[Data for the task — start]

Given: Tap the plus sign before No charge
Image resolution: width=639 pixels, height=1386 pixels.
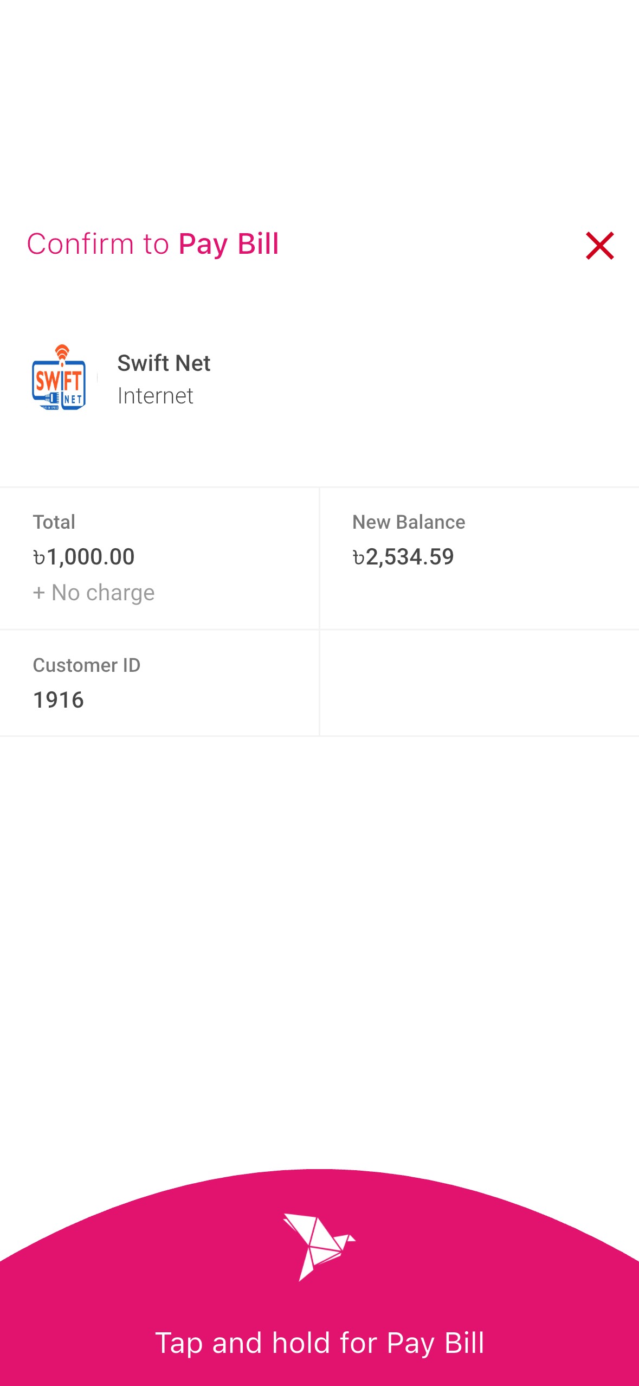Looking at the screenshot, I should 38,593.
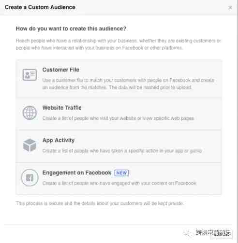Click the Website Traffic globe icon

click(30, 113)
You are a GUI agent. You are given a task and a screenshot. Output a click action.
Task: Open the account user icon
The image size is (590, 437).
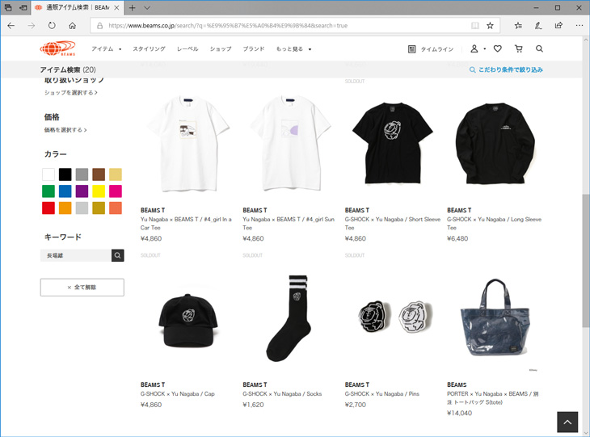pyautogui.click(x=474, y=49)
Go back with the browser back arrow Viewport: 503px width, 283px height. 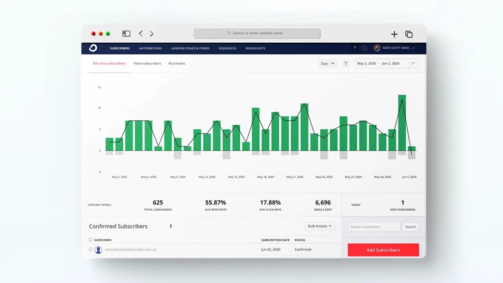[140, 34]
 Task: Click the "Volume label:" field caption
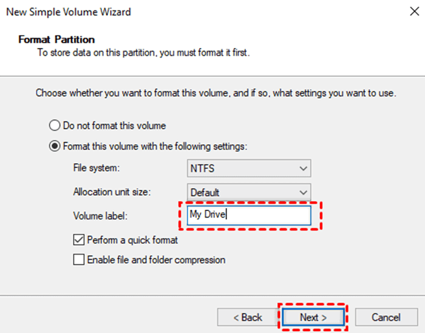pos(97,215)
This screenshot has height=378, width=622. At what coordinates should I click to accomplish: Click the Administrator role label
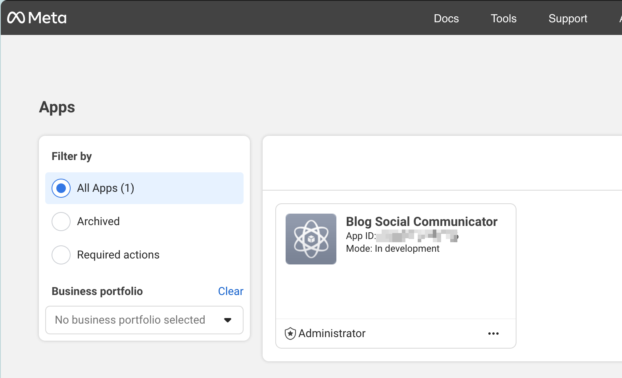click(332, 334)
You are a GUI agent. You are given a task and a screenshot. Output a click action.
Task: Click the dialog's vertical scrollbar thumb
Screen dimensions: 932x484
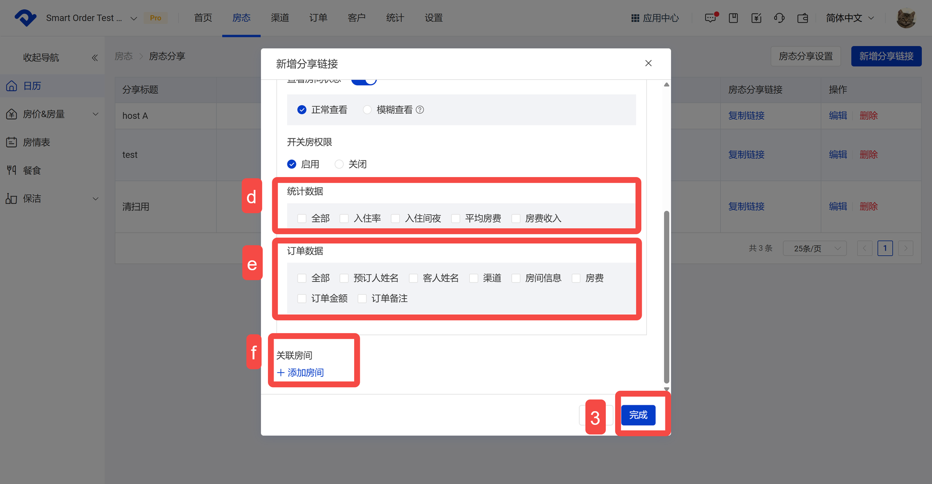(666, 298)
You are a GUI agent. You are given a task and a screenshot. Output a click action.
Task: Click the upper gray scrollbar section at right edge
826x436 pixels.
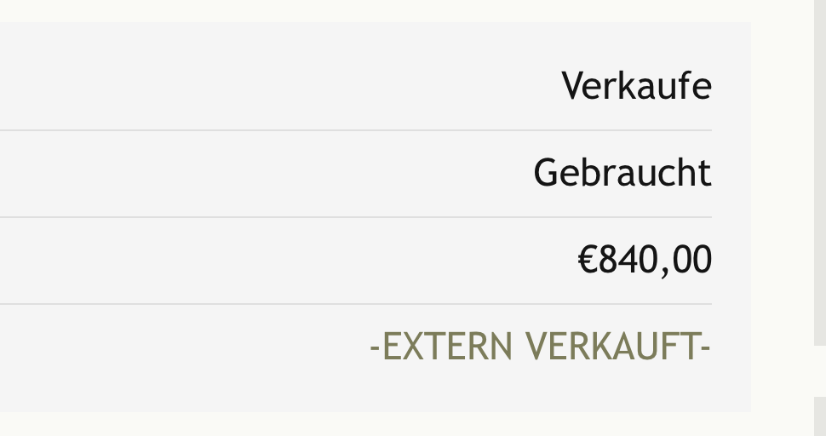[x=820, y=173]
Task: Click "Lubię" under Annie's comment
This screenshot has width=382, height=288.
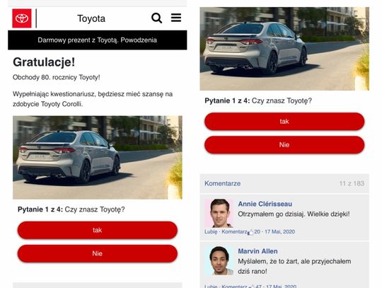Action: tap(211, 231)
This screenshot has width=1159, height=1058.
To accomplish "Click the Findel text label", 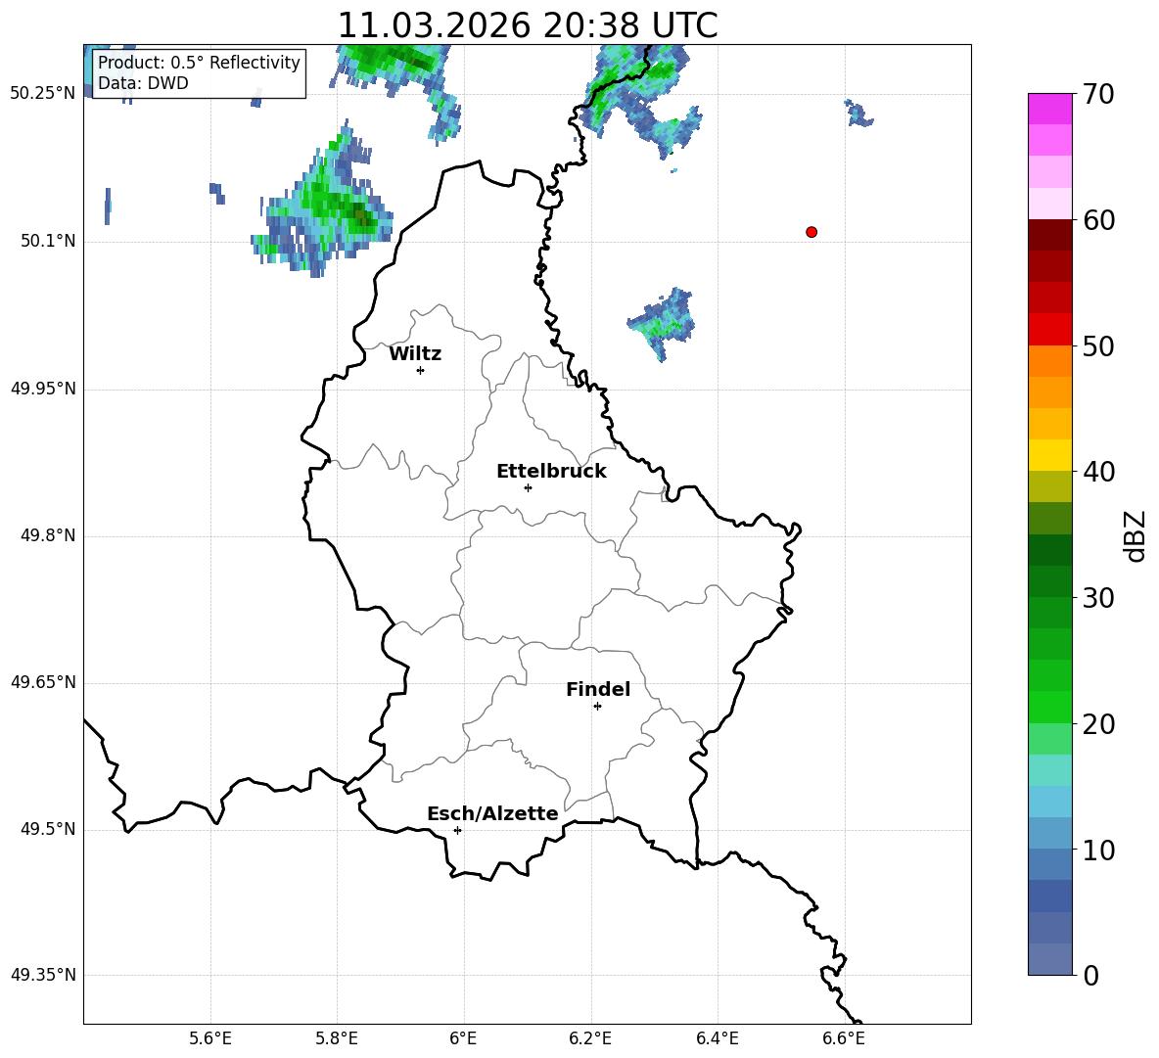I will coord(598,689).
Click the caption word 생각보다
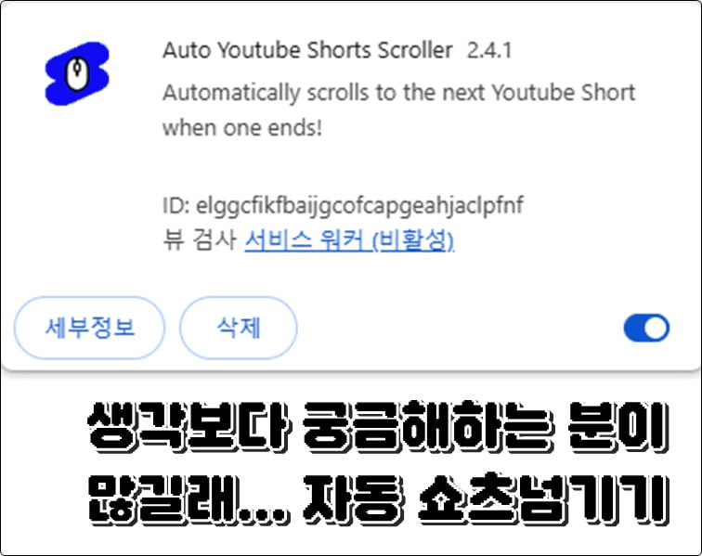This screenshot has height=556, width=702. coord(189,426)
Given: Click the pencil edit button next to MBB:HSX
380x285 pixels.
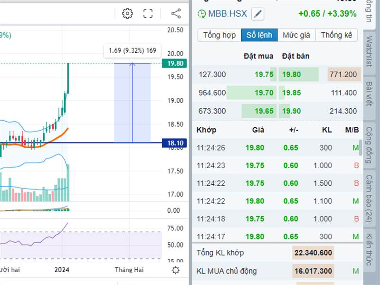Looking at the screenshot, I should point(257,14).
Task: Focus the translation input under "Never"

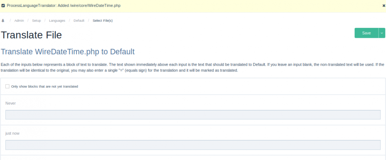Action: (x=193, y=115)
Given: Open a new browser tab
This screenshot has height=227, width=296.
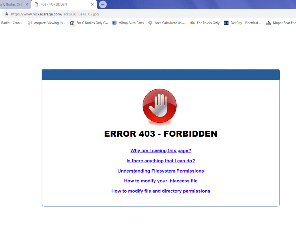Looking at the screenshot, I should (x=103, y=4).

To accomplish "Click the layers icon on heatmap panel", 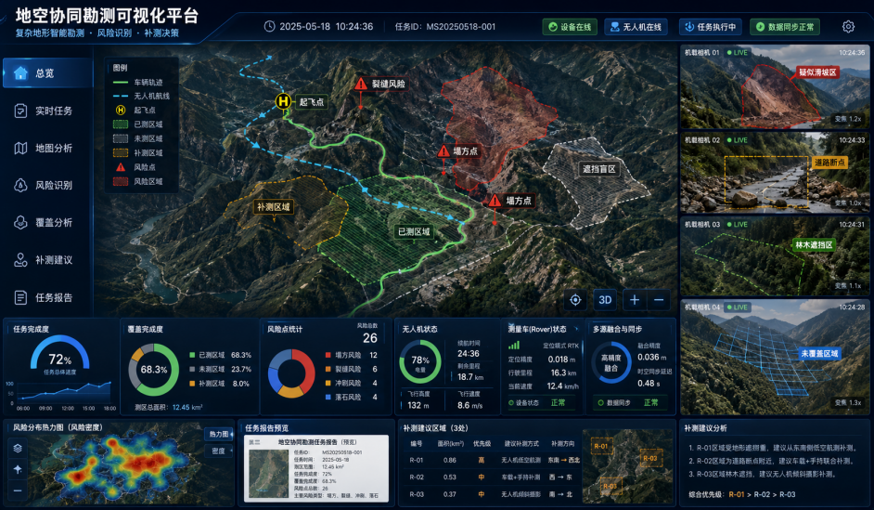I will (18, 448).
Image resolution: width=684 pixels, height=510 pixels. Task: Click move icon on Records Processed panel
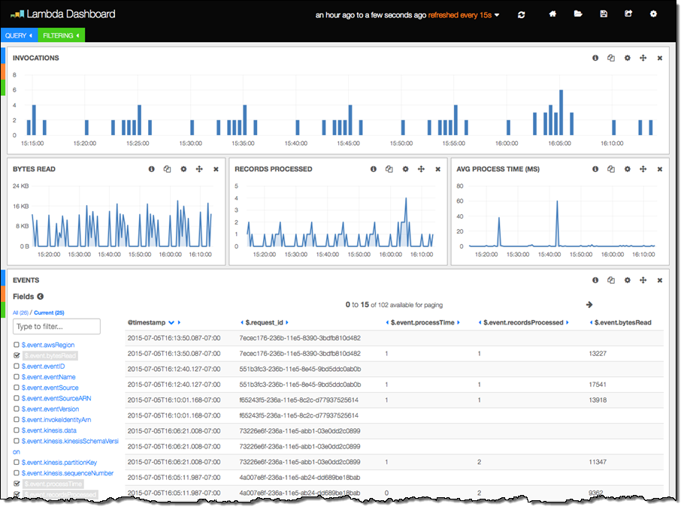point(422,169)
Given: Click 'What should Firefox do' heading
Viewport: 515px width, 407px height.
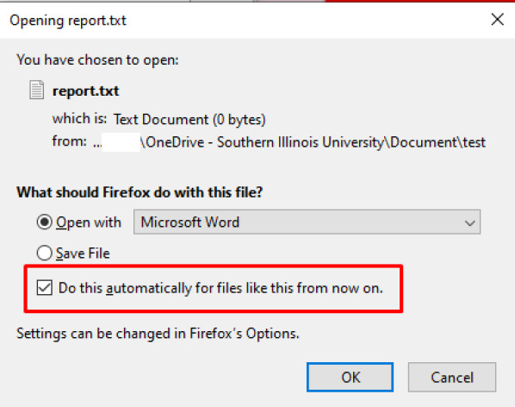Looking at the screenshot, I should (140, 192).
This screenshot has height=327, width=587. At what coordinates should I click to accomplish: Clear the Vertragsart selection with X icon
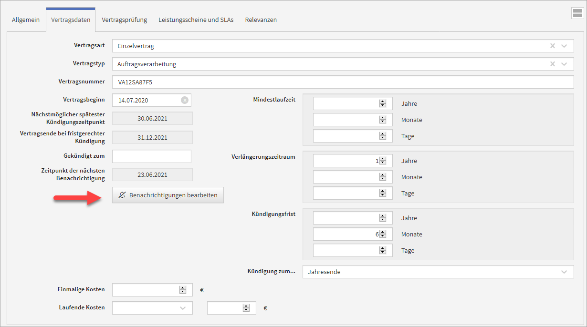point(553,46)
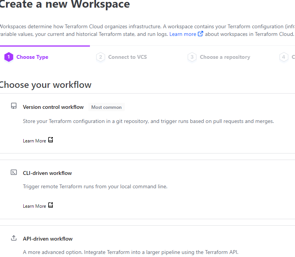Click the Most common badge

(x=106, y=107)
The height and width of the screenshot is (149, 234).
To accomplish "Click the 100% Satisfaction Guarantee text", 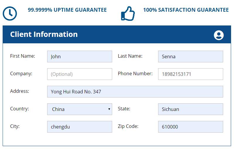I will [x=186, y=10].
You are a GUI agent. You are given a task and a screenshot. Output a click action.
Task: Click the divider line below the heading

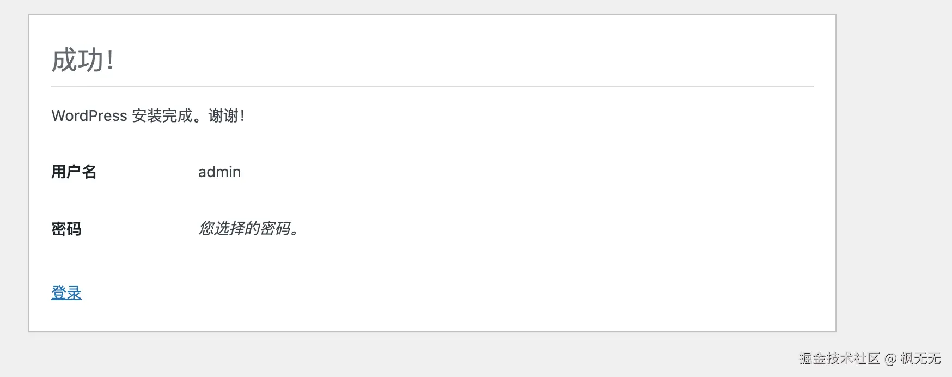[432, 86]
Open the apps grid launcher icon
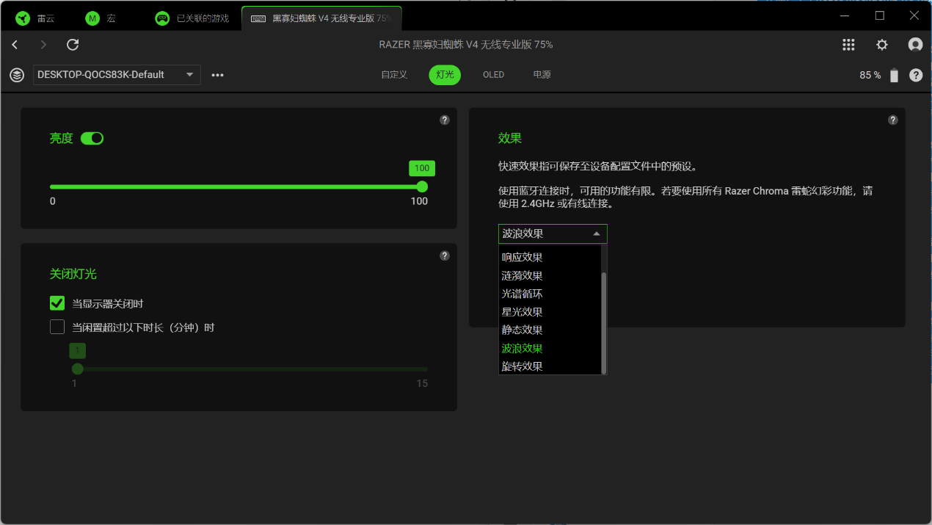The width and height of the screenshot is (932, 525). click(848, 45)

[Data for the task — finish]

The lines to repeat start at the one holding "Task: Click the divider" and run through the last line of the records above; write them out exactly, both ends included, but not the pictures.

Task: Click the divider line below the heading

[432, 86]
Open the apps grid launcher icon
The width and height of the screenshot is (932, 525). click(848, 45)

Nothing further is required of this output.